> [ABOUT THIS EXERCISE]:
Retype exactly the lines below, starting with the line that contains "Where should I" and ending with the last line; leave out any pictures.
[Opening EXCERPTED RECORDS section]
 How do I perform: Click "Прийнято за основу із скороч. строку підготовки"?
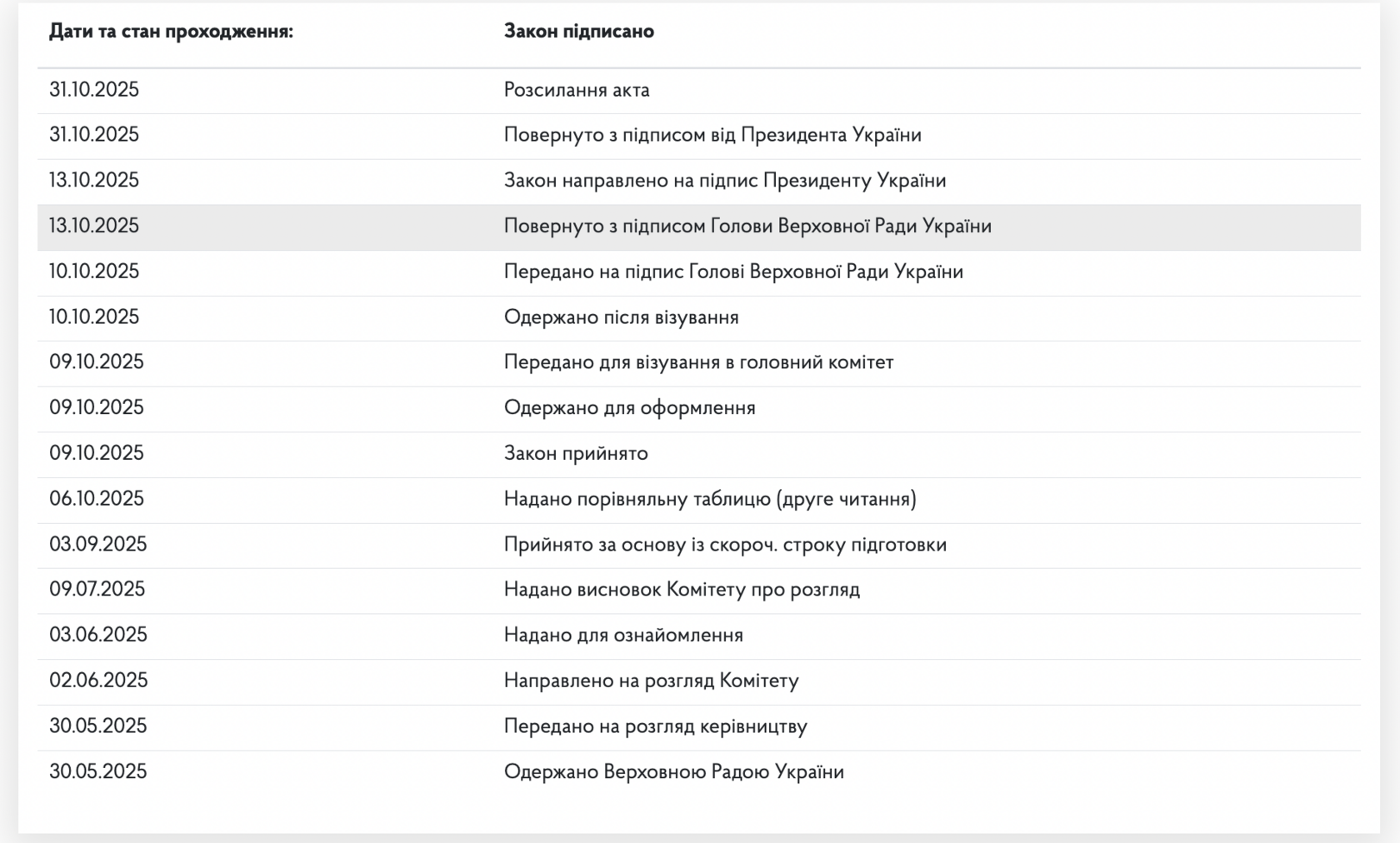point(725,545)
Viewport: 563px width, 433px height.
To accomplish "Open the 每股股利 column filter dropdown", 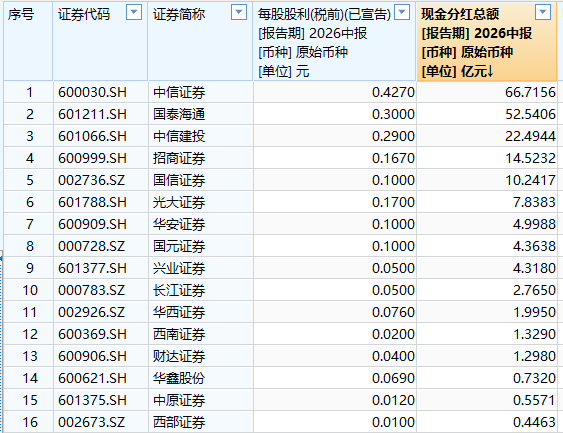I will [402, 12].
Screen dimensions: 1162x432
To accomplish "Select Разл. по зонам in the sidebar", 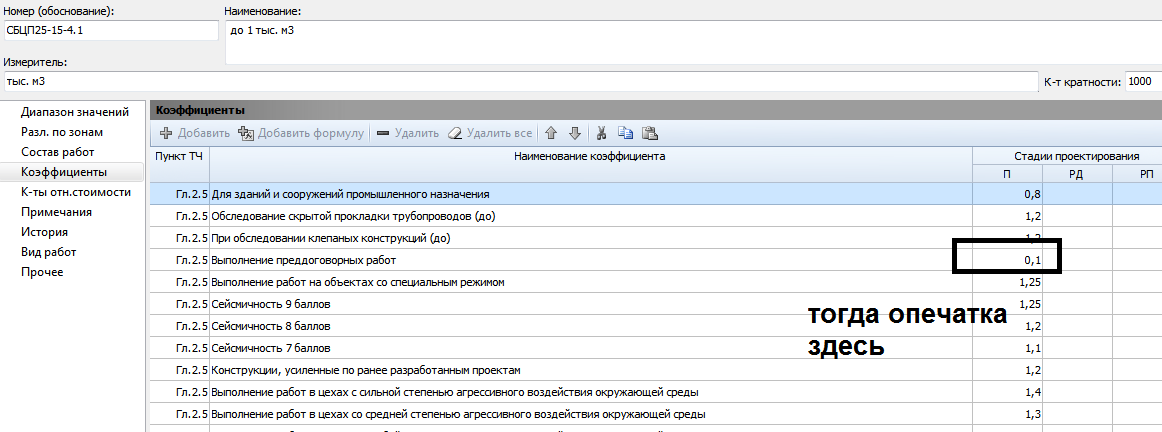I will (x=62, y=132).
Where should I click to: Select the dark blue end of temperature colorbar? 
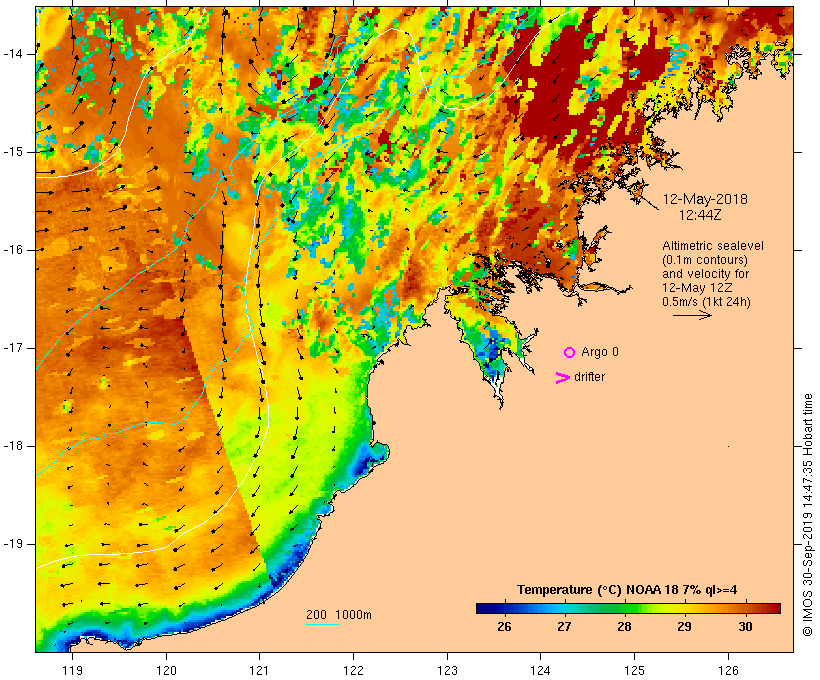point(484,608)
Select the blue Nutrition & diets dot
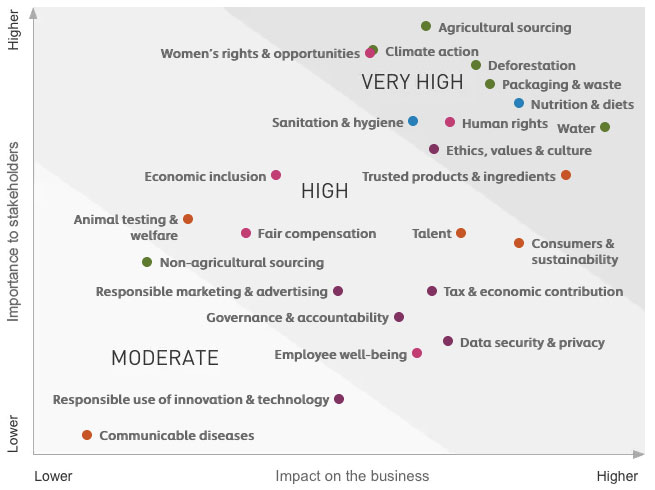655x490 pixels. pos(519,103)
[Closing EXCERPTED RECORDS section]
> [RESULT]:
Where should I click to: Select the dark blue end of temperature colorbar? 
point(484,608)
Select the blue Nutrition & diets dot
655x490 pixels. pos(519,103)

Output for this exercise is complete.